EJERCICIO BREVE 1:
Responde estas preguntas sobre el texto acerca de la confesión:
(a) ¿Qué tres condiciones son necesarias para que haya pecado grave?
(b) ¿Qué símil emplea el texto al hablar de los pecados veniales?
(c) ¿Qué pasaje bíblico se cita junto a las palabras de San Pablo?

FRAGMENTO DEL TEXTO:
========

Confesión de los pecados graves
El objetivo de nuestra vida es la comunión
de amor con Dios. Esta comunión nos es dada por la gracia bautismal y el apoyo
permanente de Dios que llamamos “gracia actual”. Fuente de alegría y de paz, esta intimidad
puede, no obstante, verse rota por el pecado.
Quien quiera entonces reconciliarse con
Dios y con la Iglesia, debe demostrar una auténtica contrición y “confesar
al sacerdote todos los pecados graves que no ha confesado aún y de los que se
acuerda tras examinar cuidadosamente su conciencia” (Catecismo
de la Iglesia Católica § 1493).
Así que lo
que hay que confesar en el sacramento de la reconciliación son los pecados
“graves”, aquellos que rompen la comunión de amor con el Señor.
Para que haya
“pecado grave” (mortal), son necesarias tres condiciones:
- Una violación de los mandamientos de Dios en materia grave;
- Una clara consciencia de la gravedad del acto;
- Una libertad plena.
No obstante, cabe señalar que una
consciencia nublada por el hábito o la negativa a reconocerlo no reduce la
gravedad de la falta.
Confesión de los pecados “veniales”
Llegamos a la segunda reflexión, colocada
bajo la luz del amor infinito de Dios. Algunos pecados, sin romper la comunión
con Dios, manifiestan un enfriamiento de la caridad.
Son actos u
omisiones que no ponen en duda la orientación fundamental de nuestra voluntad
hacia el Señor, pero que nos distancian poco a poco de su presencia.
Si
consideramos la extrema sensibilidad del corazón de Dios, esos pecados no
carecen de importancia. Para utilizar un símil, ¡un grano de polvo en el ojo es
más doloroso que una carretilla de arena vertida sobre un pie!
La Iglesia
nos invita a confesar también estos pecados llamados “veniales”, en la medida
en que hieran al Señor.
Además, “la
confesión habitual de los pecados veniales ayuda a formar la conciencia, a
luchar contra las malas inclinaciones, a dejarse curar por Cristo, a progresar
en la vida del Espíritu” (Catecismo de la Iglesia Católica § 1458).
Cuidado con ponerse uno mismo en primer lugar
La última reflexión va más lejos aún. Puede
suceder que nuestra forma de vivir, sin ser necesariamente pecaminosa, revele a
pesar de todo un cierto desorden: poniéndonos a nosotros mismos en primer
lugar.
San Pablo nos
dice: “Ya
sea que coman o beban o hagan cualquier otra cosa, háganlo todo para la gloria
de Dios”. (1 Co 10,31). ¡Hay tantas cosas que realizamos
por hábito para nosotros mismos primero y no para la gloria de Dios!
Lo que Dios
desea ante todo es que lo honremos en toda circunstancia. En este sentido,
¡saber usar todas las cosas para su gloria es más perfecto que privarse de
muchas cosas!
Por último,
se trata de emprender una inversión interior completa de nuestros pensamientos
y de nuestras acciones para que, en todo, Dios tenga el primer lugar.

========

REGISTROS DE TRABAJO:
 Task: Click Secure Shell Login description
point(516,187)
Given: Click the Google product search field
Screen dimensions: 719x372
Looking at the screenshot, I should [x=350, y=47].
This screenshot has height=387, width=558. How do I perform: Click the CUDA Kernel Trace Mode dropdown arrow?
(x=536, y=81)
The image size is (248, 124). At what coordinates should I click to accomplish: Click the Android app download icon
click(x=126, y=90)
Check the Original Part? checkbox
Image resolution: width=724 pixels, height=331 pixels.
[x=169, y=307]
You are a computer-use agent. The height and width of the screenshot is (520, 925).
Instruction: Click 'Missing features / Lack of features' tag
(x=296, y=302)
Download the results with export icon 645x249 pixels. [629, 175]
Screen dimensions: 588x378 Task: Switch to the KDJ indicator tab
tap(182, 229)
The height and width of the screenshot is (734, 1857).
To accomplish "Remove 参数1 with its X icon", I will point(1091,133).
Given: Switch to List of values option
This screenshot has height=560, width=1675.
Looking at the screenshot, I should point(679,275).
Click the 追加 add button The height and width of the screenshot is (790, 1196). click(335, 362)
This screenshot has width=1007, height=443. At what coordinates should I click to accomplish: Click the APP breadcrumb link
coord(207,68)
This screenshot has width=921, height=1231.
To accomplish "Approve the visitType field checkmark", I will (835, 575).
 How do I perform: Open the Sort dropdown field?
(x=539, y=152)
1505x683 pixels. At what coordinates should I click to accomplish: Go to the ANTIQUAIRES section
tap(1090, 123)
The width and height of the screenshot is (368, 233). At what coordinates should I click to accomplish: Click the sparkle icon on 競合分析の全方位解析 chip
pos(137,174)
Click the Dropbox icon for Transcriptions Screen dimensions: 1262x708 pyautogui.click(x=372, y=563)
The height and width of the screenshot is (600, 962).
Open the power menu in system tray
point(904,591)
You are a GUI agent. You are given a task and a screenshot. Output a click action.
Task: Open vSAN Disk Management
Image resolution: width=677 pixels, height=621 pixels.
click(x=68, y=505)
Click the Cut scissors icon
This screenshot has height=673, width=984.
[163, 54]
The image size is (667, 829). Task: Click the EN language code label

========

EJERCICIO BREVE 2: Pasa a una tabla Markdown, con las columnas "Número" y "Línea", el tramo de los registros que va desde la línea que contiene "1505x683 pixels. At" hasta el final de los registros, ambos extremos incluidos. Omite las líneas en blanco.

RESPUESTA COMPLETA 1:
(a) Una violación de los mandamientos de Dios en materia grave, una clara consciencia de la gravedad del acto y una libertad plena.
(b) Dice que un grano de polvo en el ojo es más doloroso que una carretilla de arena vertida sobre un pie.
(c) 1 Co 10,31.

RESPUESTA COMPLETA 2:
| Número | Línea |
|---|---|
| 1 | 1505x683 pixels. At what coordinates should I click to accomplish: Go to the ANTIQUAIRES section |
| 2 | tap(1090, 123) |
| 3 | The width and height of the screenshot is (368, 233). At what coordinates should I click to accomplish: Click the sparkle icon on 競合分析の全方位解析 chip |
| 4 | pos(137,174) |
| 5 | Click the Dropbox icon for Transcriptions Screen dimensions: 1262x708 pyautogui.click(x=372, y=563) |
| 6 | The height and width of the screenshot is (600, 962). |
| 7 | Open the power menu in system tray |
| 8 | point(904,591) |
| 9 | You are a GUI agent. You are given a task and a screenshot. Output a click action. |
| 10 | Task: Open vSAN Disk Management |
| 11 | Image resolution: width=677 pixels, height=621 pixels. |
| 12 | click(x=68, y=505) |
| 13 | Click the Cut scissors icon |
| 14 | This screenshot has height=673, width=984. |
| 15 | [163, 54] |
| 16 | The image size is (667, 829). Task: Click the EN language code label |